- [WORK INSTRUCTION] Restate word for word the lines of the entries below, starting with the line that holds "474x926 pixels." and ending with the line that holds "Click the Brentford bee badge", and no others.

- [AVAILABLE DATA]
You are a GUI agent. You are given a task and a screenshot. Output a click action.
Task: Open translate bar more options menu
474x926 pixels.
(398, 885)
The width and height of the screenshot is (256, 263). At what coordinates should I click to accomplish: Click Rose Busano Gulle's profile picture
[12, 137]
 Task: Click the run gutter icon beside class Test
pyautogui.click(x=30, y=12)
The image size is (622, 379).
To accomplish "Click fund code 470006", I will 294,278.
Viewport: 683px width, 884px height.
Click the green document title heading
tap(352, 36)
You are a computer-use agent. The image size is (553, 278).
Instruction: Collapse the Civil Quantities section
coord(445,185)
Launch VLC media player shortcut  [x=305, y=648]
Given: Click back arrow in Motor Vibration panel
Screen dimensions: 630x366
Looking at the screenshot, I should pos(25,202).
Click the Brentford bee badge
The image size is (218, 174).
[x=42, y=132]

...

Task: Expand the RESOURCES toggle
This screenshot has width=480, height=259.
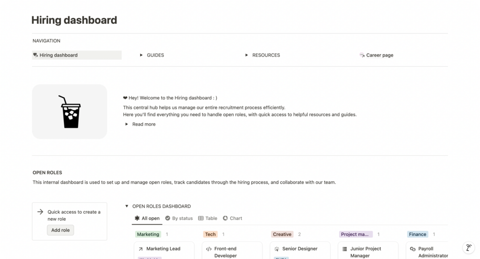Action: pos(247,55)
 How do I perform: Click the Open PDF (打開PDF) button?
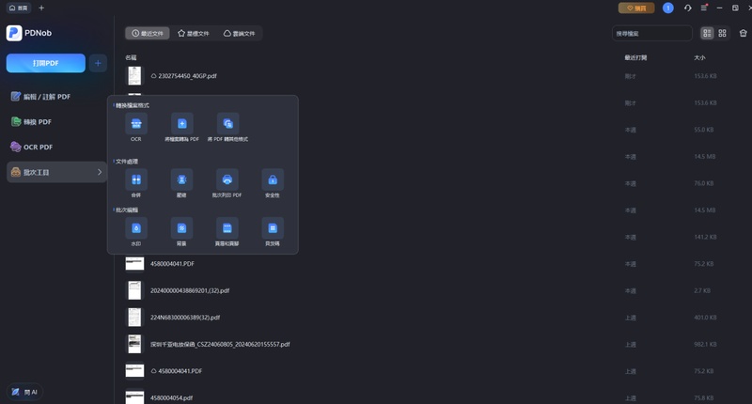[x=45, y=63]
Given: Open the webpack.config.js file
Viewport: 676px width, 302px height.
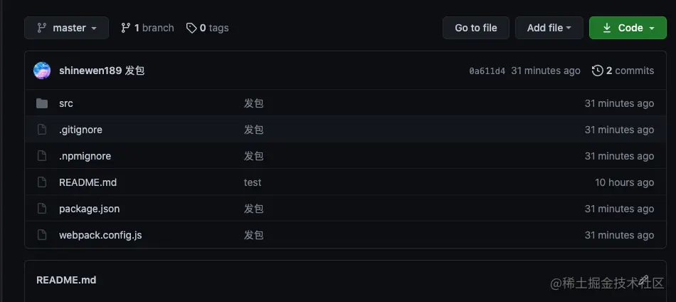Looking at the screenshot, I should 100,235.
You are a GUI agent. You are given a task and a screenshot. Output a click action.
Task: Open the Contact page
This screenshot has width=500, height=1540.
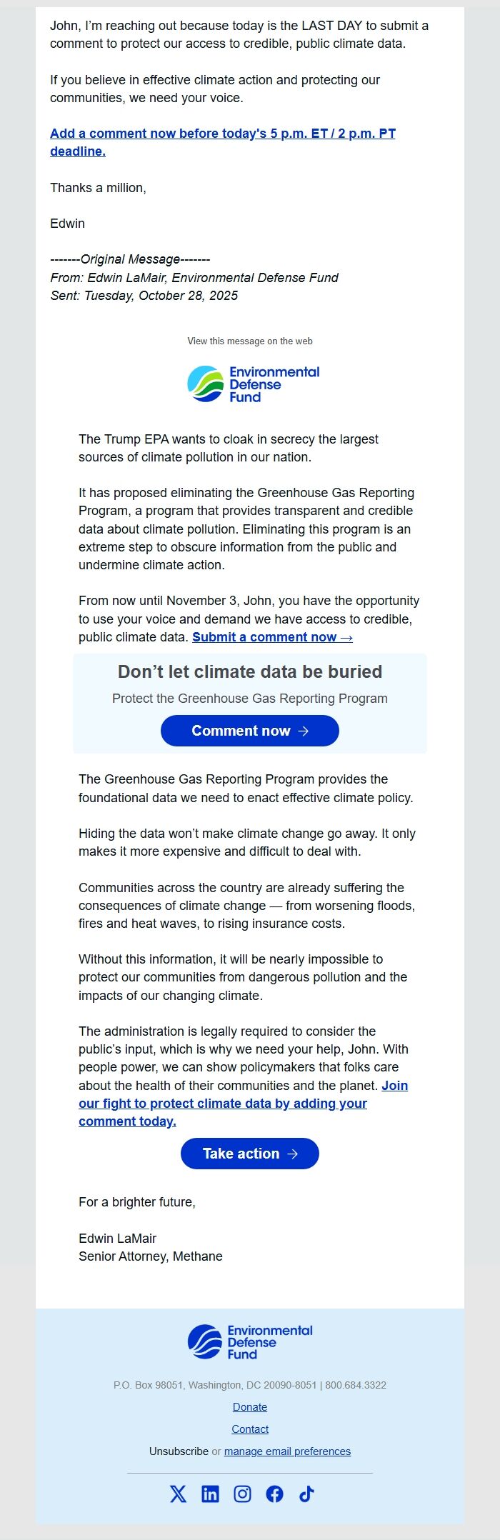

- [ANSWER]
474x926 pixels.
(398, 885)
The width and height of the screenshot is (256, 263). At what coordinates should I click to accomplish: Click Rose Busano Gulle's profile picture
[12, 137]
 Task: Click the run gutter icon beside class Test
pyautogui.click(x=30, y=12)
The image size is (622, 379).
To accomplish "Click fund code 470006", I will 294,278.
Viewport: 683px width, 884px height.
Click the green document title heading
tap(352, 36)
You are a computer-use agent. The image size is (553, 278).
Instruction: Collapse the Civil Quantities section
coord(445,185)
Launch VLC media player shortcut  [x=305, y=648]
Given: Click back arrow in Motor Vibration panel
Screen dimensions: 630x366
Looking at the screenshot, I should pos(25,202).
Click the Brentford bee badge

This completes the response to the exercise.